The Asian Art Museum echoes the diversity of Asia in its many fascinating exhibits. According to the museum website, AAM has over 18,000 exhibits reflecting 6,000 years of history. Special exhibits over the years have highlighted the treasure of Tibet, the art of Korea, the splendors of India, and several collections of art from China.
The galleries of the permanent collection take visitors through three floors of exhibits, and one way to see it all would be to take the escalator to the top, and see each floor as you walk or take an elevator down. Free recorded guides describe the exhibits, and free guided tours describe the exhibits and answer questions. It could take three hours to see everything, perhaps allowing more time for the museum store and café.
Café Asia is a casual venue with selections from sandwiches to freshly pan-tossed foods. It also serves wine, beer, sake, coffee, and tea. The museum store has lovely handicrafts, gifts, books, and gorgeous jewelry.
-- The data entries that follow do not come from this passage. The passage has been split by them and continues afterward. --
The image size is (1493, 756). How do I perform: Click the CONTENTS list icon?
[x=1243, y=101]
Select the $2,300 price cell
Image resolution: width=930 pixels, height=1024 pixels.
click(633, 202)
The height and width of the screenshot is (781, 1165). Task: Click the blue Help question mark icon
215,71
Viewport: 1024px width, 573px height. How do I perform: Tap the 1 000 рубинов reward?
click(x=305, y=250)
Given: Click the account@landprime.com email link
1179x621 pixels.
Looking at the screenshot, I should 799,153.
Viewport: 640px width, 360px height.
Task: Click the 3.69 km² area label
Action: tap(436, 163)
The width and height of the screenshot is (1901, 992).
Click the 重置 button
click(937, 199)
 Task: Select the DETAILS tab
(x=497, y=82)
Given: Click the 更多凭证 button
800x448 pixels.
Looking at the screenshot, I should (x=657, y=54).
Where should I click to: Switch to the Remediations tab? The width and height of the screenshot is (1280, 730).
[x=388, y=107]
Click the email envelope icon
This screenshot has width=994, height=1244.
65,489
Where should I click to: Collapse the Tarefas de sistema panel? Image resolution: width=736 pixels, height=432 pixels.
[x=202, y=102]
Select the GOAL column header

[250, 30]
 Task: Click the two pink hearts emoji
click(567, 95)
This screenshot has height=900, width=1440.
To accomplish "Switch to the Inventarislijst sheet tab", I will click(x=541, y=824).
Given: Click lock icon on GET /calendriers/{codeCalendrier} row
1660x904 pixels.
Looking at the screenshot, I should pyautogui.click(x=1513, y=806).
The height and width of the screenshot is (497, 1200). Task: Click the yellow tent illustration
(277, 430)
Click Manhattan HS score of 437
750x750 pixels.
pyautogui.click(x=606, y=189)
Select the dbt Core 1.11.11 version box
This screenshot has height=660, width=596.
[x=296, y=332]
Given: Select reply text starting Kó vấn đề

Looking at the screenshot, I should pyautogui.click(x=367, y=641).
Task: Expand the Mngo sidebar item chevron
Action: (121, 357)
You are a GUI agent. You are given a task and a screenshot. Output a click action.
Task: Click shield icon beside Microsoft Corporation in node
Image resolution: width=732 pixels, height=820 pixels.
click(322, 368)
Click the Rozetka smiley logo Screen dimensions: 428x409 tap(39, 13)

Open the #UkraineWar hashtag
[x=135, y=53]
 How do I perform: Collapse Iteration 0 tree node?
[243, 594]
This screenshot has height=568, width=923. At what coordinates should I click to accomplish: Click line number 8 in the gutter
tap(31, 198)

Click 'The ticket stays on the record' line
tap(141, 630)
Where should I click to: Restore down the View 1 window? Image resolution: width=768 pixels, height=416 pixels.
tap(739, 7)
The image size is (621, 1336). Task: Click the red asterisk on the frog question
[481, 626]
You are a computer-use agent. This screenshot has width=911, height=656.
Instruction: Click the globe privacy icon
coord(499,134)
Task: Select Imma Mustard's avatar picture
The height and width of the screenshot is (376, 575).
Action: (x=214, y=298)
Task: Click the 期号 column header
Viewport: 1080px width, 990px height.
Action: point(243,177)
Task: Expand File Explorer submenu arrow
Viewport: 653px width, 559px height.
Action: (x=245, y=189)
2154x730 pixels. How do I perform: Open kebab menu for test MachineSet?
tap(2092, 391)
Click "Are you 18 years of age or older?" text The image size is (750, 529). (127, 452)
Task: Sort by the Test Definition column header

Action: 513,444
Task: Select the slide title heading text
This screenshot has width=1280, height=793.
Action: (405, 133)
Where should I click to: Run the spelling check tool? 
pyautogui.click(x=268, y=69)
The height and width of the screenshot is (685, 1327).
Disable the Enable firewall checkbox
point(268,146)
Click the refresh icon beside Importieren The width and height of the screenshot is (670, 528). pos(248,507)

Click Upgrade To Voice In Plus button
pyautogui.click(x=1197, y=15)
The museum is housed in the old Main Library building, a lovely Beaux Arts structure facing City Hall. The make-over to a museum was designed by Italian architect Gae Aulenti, a specialist in conversions that create museums with respect for buildings’ former function. Courtyards and a loggia bring light to the center of the museum, while galleries organized by individual culture wind around the building’s walls.
The museum gathers a sizable collection of important artworks in a relatively small space. It presents its art in thoughtful settings that highlight the insights these objects bring about the societies that gave them birth.
The Asian Art Museum is at 200 Larkin Street. It’s one block from the Civic Center BART subway station, in a very urban neighborhood. Parking is available steps from the museum, under Civic Center Plaza. Adult admission is $12, seniors $8, youths and people with student ID pay $7. Military and children under 12 are free, and the first Sunday of the month is free to everyone.